Data supplied →

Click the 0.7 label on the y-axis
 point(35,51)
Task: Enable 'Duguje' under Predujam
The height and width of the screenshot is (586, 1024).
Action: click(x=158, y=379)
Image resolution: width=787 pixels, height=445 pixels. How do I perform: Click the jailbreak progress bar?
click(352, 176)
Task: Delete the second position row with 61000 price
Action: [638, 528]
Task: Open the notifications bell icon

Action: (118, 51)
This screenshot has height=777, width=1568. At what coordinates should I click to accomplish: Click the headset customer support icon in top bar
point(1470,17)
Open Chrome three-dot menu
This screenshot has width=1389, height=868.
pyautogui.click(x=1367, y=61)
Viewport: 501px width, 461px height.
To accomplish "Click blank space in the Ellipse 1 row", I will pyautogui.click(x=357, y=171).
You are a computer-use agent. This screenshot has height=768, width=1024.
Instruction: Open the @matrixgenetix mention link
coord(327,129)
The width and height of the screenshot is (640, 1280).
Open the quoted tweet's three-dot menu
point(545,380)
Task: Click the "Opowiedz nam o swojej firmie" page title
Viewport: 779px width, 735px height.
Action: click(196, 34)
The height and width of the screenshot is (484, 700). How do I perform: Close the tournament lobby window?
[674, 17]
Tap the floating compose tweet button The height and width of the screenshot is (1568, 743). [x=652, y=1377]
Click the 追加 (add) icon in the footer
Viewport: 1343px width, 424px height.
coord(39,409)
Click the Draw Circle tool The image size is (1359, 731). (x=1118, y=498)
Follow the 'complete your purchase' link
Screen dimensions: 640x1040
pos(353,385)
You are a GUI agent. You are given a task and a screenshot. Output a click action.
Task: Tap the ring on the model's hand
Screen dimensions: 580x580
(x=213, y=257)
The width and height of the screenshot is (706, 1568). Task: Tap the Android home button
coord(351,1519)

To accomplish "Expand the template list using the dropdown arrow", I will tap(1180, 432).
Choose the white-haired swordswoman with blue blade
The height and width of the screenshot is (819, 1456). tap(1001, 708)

Task prompt →
Take each line of the listing above and set it down again exactly.

Written solution →
Click the 0.7 label on the y-axis
 point(35,51)
Task: Enable 'Duguje' under Predujam
The height and width of the screenshot is (586, 1024).
Action: click(x=158, y=379)
Image resolution: width=787 pixels, height=445 pixels. How do I perform: Click the jailbreak progress bar?
click(352, 176)
Task: Delete the second position row with 61000 price
Action: [638, 528]
Task: Open the notifications bell icon

Action: (118, 51)
This screenshot has height=777, width=1568. At what coordinates should I click to accomplish: Click the headset customer support icon in top bar
point(1470,17)
Open Chrome three-dot menu
This screenshot has width=1389, height=868.
pyautogui.click(x=1367, y=61)
Viewport: 501px width, 461px height.
To accomplish "Click blank space in the Ellipse 1 row", I will pyautogui.click(x=357, y=171).
You are a computer-use agent. This screenshot has height=768, width=1024.
Instruction: Open the @matrixgenetix mention link
coord(327,129)
The width and height of the screenshot is (640, 1280).
Open the quoted tweet's three-dot menu
point(545,380)
Task: Click the "Opowiedz nam o swojej firmie" page title
Viewport: 779px width, 735px height.
Action: click(196, 34)
The height and width of the screenshot is (484, 700). How do I perform: Close the tournament lobby window?
[674, 17]
Tap the floating compose tweet button The height and width of the screenshot is (1568, 743). [x=652, y=1377]
Click the 追加 (add) icon in the footer
Viewport: 1343px width, 424px height.
coord(39,409)
Click the Draw Circle tool The image size is (1359, 731). (x=1118, y=498)
Follow the 'complete your purchase' link
Screen dimensions: 640x1040
pos(353,385)
You are a GUI agent. You are given a task and a screenshot. Output a click action.
Task: Tap the ring on the model's hand
Screen dimensions: 580x580
(x=213, y=257)
The width and height of the screenshot is (706, 1568). Task: Tap the Android home button
coord(351,1519)

To accomplish "Expand the template list using the dropdown arrow", I will tap(1180, 432).
Choose the white-haired swordswoman with blue blade
The height and width of the screenshot is (819, 1456). tap(1001, 708)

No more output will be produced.